## Text segment
-------

Mode-I operation (t₀<t<t₁):

During the time interval t₀ - t₁, the proposed converter operates under Mode-I as shown in Figure 2(a). The power switch S is made to conduct during this interval. The diode D₃ gets forward biased and the remaining diodes D₁, D₂, and D₄ get reverse biased. The inductor L₁ is charged to the source voltage (V_in). The capacitor C₂ discharges and hence charges the capacitor C₃, the capacitor C₄, the inductor L₂, and the capacitor C₅ respectively through two paths: (i). C₂-a-S-b-C₃-D₃-C₂, and (ii). C₂-a-S-b-C₄-L₂-C₅-C₂. The load R₀ receives the current (I₀) and hence the voltage (V₀) due to the discharge of the capacitor C₁. The following Equation (1) is written for the inductors and capacitors.

(1)

-------

## Raw records
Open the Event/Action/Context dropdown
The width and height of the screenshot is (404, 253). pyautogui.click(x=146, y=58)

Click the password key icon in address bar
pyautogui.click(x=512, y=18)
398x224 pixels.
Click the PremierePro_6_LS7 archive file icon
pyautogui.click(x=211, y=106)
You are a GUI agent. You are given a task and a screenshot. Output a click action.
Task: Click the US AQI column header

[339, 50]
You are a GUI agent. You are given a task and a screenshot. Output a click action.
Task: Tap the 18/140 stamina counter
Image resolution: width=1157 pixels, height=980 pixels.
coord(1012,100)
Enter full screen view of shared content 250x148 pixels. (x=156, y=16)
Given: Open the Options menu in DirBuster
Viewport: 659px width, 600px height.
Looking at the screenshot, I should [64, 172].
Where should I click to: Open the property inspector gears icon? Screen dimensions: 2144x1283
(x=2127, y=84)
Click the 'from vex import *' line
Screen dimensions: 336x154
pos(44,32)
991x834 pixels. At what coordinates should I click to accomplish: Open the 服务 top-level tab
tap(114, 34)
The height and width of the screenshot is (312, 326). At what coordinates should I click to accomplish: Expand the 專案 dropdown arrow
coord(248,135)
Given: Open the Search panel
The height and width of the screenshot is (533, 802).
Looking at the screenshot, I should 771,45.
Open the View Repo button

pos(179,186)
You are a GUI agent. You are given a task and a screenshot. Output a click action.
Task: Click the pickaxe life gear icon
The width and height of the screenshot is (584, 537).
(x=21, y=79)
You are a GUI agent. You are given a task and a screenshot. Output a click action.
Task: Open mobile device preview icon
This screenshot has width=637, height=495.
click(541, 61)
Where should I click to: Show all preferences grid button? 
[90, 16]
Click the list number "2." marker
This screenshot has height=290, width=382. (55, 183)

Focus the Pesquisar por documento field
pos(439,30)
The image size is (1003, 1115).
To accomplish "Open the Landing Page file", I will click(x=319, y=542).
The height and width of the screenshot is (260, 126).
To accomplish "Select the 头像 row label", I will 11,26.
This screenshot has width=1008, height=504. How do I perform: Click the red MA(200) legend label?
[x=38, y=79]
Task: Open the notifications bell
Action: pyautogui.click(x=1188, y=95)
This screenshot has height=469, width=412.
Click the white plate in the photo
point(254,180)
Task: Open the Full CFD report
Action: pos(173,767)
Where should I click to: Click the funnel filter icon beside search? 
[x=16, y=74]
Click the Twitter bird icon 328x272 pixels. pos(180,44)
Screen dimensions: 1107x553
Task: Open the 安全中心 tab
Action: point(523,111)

-------

## Exercise tasks
1. Please list every component that capacitor C₂ charges as it discharges, according to the Mode-I passage above.
2. From the Mode-I passage, return the part that opens with the words containing "During the time" and closes with "inductors and capacitors.".
3. Answer these questions using the Mode-I passage above.
(a) Which diode is forward biased during this interval?
(b) To what voltage is the inductor L₁ charged?
(c) The discharge of which capacitor supplies the load R₀ with its current and voltage?

## Expected results
1. C₃, C₄, L₂, C₅

2.
During the time interval t₀ - t₁, the proposed converter operates under Mode-I as shown in Figure 2(a). The power switch S is made to conduct during this interval. The diode D₃ gets forward biased and the remaining diodes D₁, D₂, and D₄ get reverse biased. The inductor L₁ is charged to the source voltage (V_in). The capacitor C₂ discharges and hence charges the capacitor C₃, the capacitor C₄, the inductor L₂, and the capacitor C₅ respectively through two paths: (i). C₂-a-S-b-C₃-D₃-C₂, and (ii). C₂-a-S-b-C₄-L₂-C₅-C₂. The load R₀ receives the current (I₀) and hence the voltage (V₀) due to the discharge of the capacitor C₁. The following Equation (1) is written for the inductors and capacitors.

3.
(a) D₃
(b) The source voltage (V_in)
(c) C₁